Vianney Koelman

On 1 February 2022 Vianney Koelman, founding scientific director of the Center for Computational Energy Research, left TU/e and DIFFER. He looks back on his five years at the CCER with pride: ‘We have established a thriving organization where computational scientists work on the novel materials and technologies we so desperately need to make the energy transition a success.’

It was the summer of 2016 when Vianney Koelman, then Vice President Computational R&D at Shell Bangalore, India, decided the time had come for him to retire from his career in industry. ‘After having spent a lifetime in different positions at Shell around the world, I took early retirement to gain some more flexibility.’ A mere few weeks following his return to the Netherlands, the phone rang, he tells. ‘TU/e and DIFFER had decided to join forces in the field of computational energy research, and they asked me if I wanted to become the scientific director of this new center. Since this challenge fitted perfectly with my experience and ambitions, I did not hesitate for a moment and said yes.’

Koelman was no stranger to the Eindhoven computational research community. ‘I had been involved in the set up and management of the large scale NWO/Shell research program ‘Computational Sciences for Energy Research’. TU/e and DIFFER had been awarded several projects within the scope of this ten-year program. As a representative of Shell, I had visited Eindhoven several times to get acquainted with the people and ongoing projects here.’

Need for new technology
The physicist and TU/e-alumnus is a strong advocate of the importance of computational research for the energy transition. ‘What many people do not realize, is that for the energy transition to become reality there is a desperate need for research breakthroughs. Many of the solutions we need simply aren’t available, especially when it comes to energy storage. Computational sciences are crucial to explore the novel materials and processes we need to fill this void.’

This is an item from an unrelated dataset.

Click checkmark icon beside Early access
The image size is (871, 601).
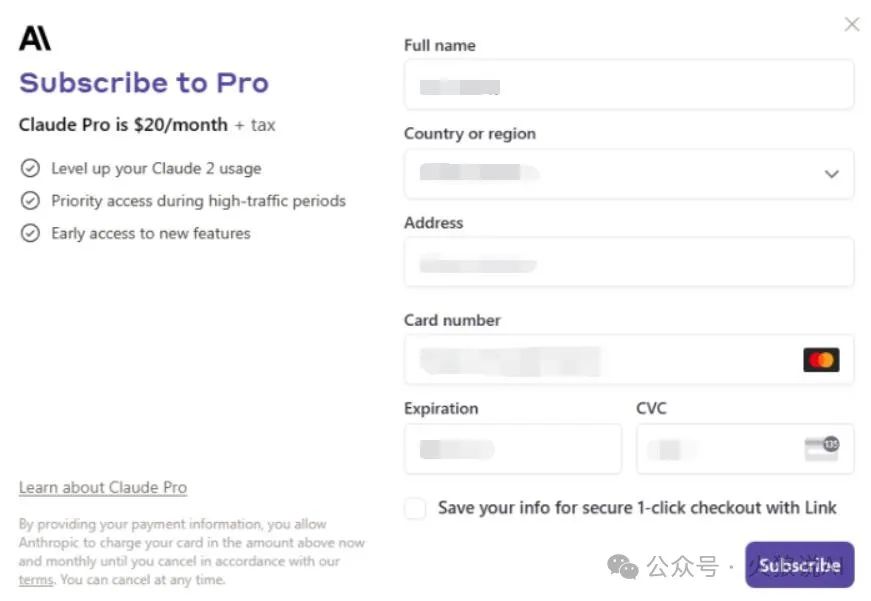pos(30,233)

The center’s first management team was assigned with the task to give the computational research at TU/e and DIFFER a boost by bringing computational scientists from different departments in contact with energy researchers. Here, the ambition is to use computer power to develop for example better batteries, solar cells, or solar fuels. ‘In essence the NWO/Shell research program had the same focus. But within CCER, the scope is wider, and we collaborate with a larger variety of companies.’

Make the connection
The scientific director soon noted that there was great enthusiasm among computational scientists for energy-related topics. ‘But many of them didn’t have the right contacts to step into this field. So that was our first goal: to physically connect computational scientists to experimentalists who work on energy systems.’ Koelman is a strong believer in the added value of such collaborations. ‘Take solar cells. You can start synthesizing new combinations of elements and investigate the properties of the resulting materials, but that takes months at the least, without any guarantee that the endeavor will become a success. By simulating different combinations with a computer first, you can get better leads and save time. And when you have found some promising new candidate materials on your computer, you can go to the lab and do the experiments. Since we have a rather tight deadline to mitigate climate change and its devastating effects, we cannot do without this acceleration of the fundamental research that still needs to be done.’

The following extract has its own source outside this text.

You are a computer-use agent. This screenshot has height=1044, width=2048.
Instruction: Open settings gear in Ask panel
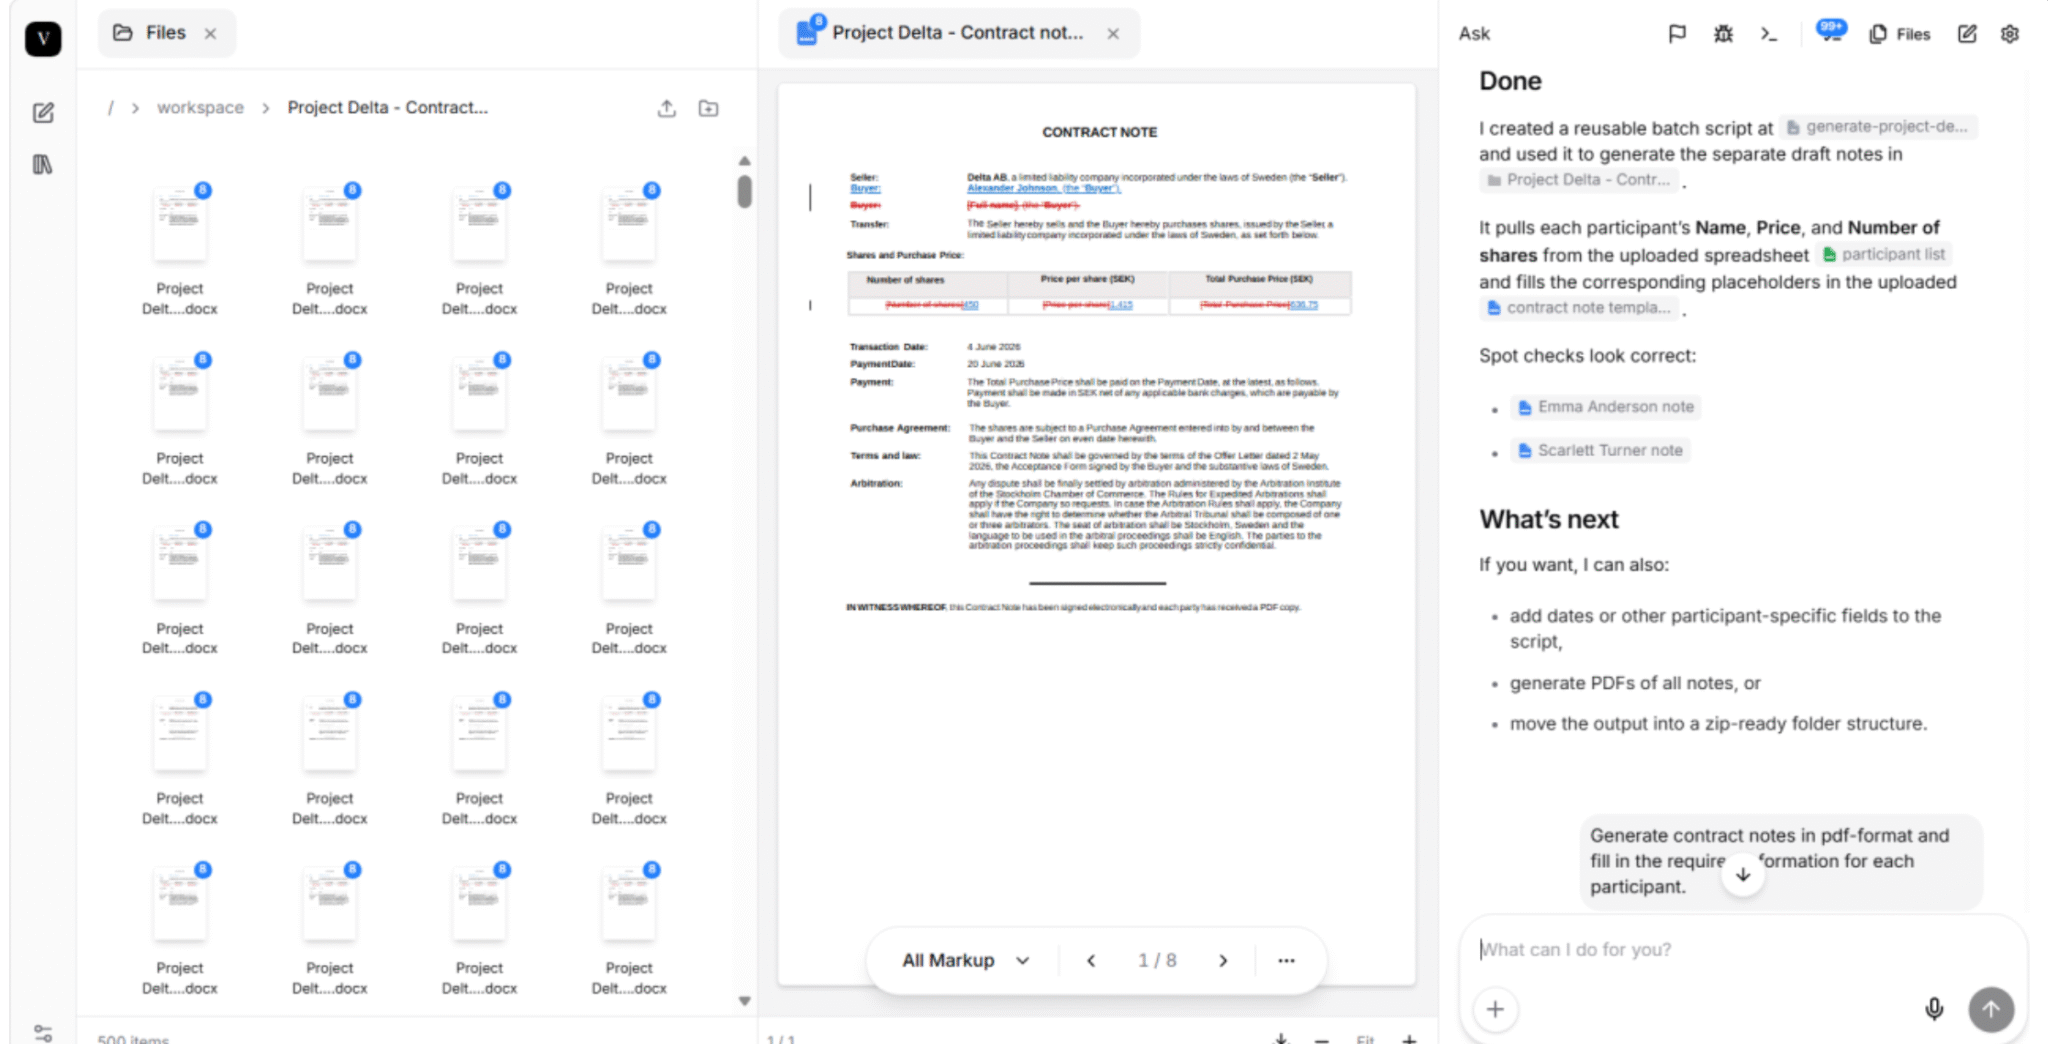[x=2009, y=34]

The CCER focuses on computational challenges critical to the exploration, identification and early screening of scalable energy conversion and energy storage technologies. The challenge common to almost all such computational energy research is to describe and model a variety of physical phenomena over the full range of relevant length and time scales. ‘This raises the challenge of combining the large-scale laws of classical physics with the small-scale laws of quantum physics. That it easier said than done though. I always compare it with chess: knowing the rules alone doesn’t automatically turn you into a chess grandmaster. As computational scientists, we need to figure out the best way to model for example the interactions between atoms and how those play out in the material’s properties on a macroscale.’

Introducing machine learning
Since its inception CCER has been very strong in molecular modelling, Koelman says. ‘And over the past years, we have built a second capability: the integration of machine learning in computational research. During my time at Shell, I had experienced how machine learning techniques can be of great added value for energy research problems. It is very important for researchers and students to get acquainted with such technologies. When I came to Eindhoven, machine learning was a rather unexplored territory in the field of physical modeling. I am very proud of the bachelor course I developed on machine learning in science, which brings students from many different departments and vastly different backgrounds in contact with machine learning.’

In a mere five years, the CCER has become a thriving organization that is able to sustain itself. ‘Prior to COVID, every Thursday all CCER involved researchers would meet to discuss recent results and plans. These physical connections led to many new projects being granted. That started with small scale projects for one PhD student each, but soon grew into larger scale projects such as the Wax+ project. This is an excellent example of how computational researchers can be of great added value to accelerate the development of solutions for the widespread need to store heat in a cost-efficient way.’

Promising future
After his initial five-year contract ended, Koelman felt it was the right moment to hand over his responsibilities at the CCER to his successor Peter Bobbert. ‘The timing is on point. CCER is at the verge of entering into a new, very promising collaboration with EIRES. Over the past years we have brought together computational scientists and experimentalists and managed to build a strong community. By integrating CCER into EIRES, we can expand our scope even further, and introduce computational expertise to this TU/e institute. That is a win-win for both. There are ample opportunities to make this collaboration a fruitful and useful one, both for science and for society.’